People are so willing to understand that ZFS can't function entirely as it should if the RAM is bad. This is obvious, that your data can't really be trusted anymore. But in the case of bad RAM they seem to for some reason still fully trust "zpool status" What they fail to also realize is that ZFS's admin functions that keep track of metadata such as which blocks on disk are good and which aren't can also be wrongly influenced by bad RAM. "zpool status" can easily be lying because it got confused by the bad RAM. When you have bad RAM all sorts of funky ZFS failure scenarios can happen including the case where the data is fine, but ZFS incorrectly thinks it's corrupt.

At least in my experience debugging with ZFS and with faulty RAM I saw that ZFS logged cksum errors and marked data as corrupt more often than it actually corrupted data that was already good on-disk. Of course new incoming data could easily be written corrupt from the start and there isn't really anything reasonable ZFS can do about that one.

 

[cyberjock]

Well, I have a stick of ECC RAM (server grade stuff) that is bad. It has lots of multi-bit errors that should have triggered a MCE for a user, but for some reason didn't. I plan to put this in a test system (along with known good RAM) so this kind of thing can be put to rest for good. ;)

 

[SirMaster]

Well, I have a stick of ECC RAM (server grade stuff) that is bad. It has lots of multi-bit errors that should have triggered a MCE for a user, but for some reason didn't. I plan to put this in a test system (along with known good RAM) so this kind of thing can be put to rest for good. ;)

Sweet. More data points on this stuff is great as there aren't that many people testing this kind of thing in a public capacity. No doubt SUN devs tested this stuff a LOT while developing ZFS, but its not like we can simply read through all their old testing results unfortunately.

 

[cyberjock]

Yeah. I've been trying to get my hands on a stick of RAM that was ECC and bad so we can test the living heck out of it. I'm glad that the person was willing to ship it to me. More will come once I get some time to test this further. :D

 

[devnullius]

well, keep us posted in this thread please of any results? :)

 

[cyberjock]

I will be making a thread based on my findings, because the discussion is *far* larger than this thread.

 

[Ericloewe]

I will be making a thread based on my findings, because the discussion is *far* larger than this thread.
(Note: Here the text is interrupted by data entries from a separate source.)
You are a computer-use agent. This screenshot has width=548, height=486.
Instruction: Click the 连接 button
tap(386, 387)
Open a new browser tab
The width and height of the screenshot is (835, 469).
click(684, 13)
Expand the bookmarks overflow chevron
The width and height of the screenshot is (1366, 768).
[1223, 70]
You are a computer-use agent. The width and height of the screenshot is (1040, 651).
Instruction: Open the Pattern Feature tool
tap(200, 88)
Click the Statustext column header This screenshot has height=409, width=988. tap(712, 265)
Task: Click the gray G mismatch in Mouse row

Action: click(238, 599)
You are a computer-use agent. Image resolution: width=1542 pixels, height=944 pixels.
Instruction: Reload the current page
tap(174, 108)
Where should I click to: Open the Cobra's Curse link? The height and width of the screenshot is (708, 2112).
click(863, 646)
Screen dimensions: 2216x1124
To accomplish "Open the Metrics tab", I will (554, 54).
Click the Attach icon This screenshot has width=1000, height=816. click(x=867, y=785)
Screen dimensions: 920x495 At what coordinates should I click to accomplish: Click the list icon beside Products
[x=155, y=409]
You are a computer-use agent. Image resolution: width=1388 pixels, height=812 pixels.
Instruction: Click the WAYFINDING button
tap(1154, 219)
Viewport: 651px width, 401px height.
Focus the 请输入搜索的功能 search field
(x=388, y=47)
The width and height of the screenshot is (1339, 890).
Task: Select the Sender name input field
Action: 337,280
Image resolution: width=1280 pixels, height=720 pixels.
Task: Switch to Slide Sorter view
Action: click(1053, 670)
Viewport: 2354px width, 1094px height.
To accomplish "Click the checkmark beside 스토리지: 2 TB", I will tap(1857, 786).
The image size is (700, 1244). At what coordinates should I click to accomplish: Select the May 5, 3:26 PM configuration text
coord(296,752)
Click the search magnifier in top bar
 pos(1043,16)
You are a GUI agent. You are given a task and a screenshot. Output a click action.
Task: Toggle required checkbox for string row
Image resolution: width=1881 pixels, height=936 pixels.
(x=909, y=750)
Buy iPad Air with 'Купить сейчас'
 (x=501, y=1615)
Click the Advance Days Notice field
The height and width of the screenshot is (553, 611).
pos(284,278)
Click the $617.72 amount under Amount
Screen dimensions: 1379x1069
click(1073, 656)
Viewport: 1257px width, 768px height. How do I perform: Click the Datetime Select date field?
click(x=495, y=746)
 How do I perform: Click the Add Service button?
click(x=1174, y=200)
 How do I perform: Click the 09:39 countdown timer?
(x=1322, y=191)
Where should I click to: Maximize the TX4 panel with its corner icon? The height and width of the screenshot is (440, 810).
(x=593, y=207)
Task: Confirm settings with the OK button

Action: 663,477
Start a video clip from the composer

Looking forward to it. Some weird cases have left me a bit worried...

 

[Black Ninja]

You, uh, are nowhere near 53% done. You might be 53% done with a single pass, but you need to run memtest for days or even weeks to be reasonably assured of detecting problem memory.

Do you run memtes86 v.4 in BIOS mode or memtest86 v.6 in UEFI mode ?

 

[jgreco]

I'm actually not too fussy. Since the systems I'm testing are usually ECC, the big thing is simply to get memtest pounding on the memory subsystem as hard as it can. All CPU's, all memory.

 

[Black Ninja]

I'm actually not too fussy. Since the systems I'm testing are usually ECC, the big thing is simply to get memtest pounding on the memory subsystem as hard as it can. All CPU's, all memory.

By default is on 1 cpu core unless it was changed to the user. You are saying is better to put on all cores ?

 

[jgreco]

By default is on 1 cpu core unless it was changed to the user. You are saying is better to put on all cores ?

Yes, it generates more traffic to the memory subsystem and exercises more parts of the system. The goal is to tease out any flaws in the system. Driving it harder as part of the burn-in process means that it shouldn't have any trouble shouldering a lighter NAS load later.